◆ Exercise description: Every line in the data below that includes "click" belongs in the answer, copied as it stands.

◆ Provided information:
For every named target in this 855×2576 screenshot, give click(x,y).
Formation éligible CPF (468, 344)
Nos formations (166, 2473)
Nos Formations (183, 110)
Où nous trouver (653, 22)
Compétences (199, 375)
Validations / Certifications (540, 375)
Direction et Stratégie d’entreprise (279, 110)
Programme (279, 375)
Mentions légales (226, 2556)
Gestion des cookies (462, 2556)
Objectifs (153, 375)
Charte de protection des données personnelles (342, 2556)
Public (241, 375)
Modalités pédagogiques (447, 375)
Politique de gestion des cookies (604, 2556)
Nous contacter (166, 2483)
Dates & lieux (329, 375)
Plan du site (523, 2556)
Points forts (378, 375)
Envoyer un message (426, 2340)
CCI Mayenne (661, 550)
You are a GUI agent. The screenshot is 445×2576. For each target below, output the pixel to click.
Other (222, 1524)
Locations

◆ Output below:
For every named target in this 855×2576 screenshot, give click(x,y).
You are a GUI agent. The screenshot is 445×2576. For each target below, output the pixel to click.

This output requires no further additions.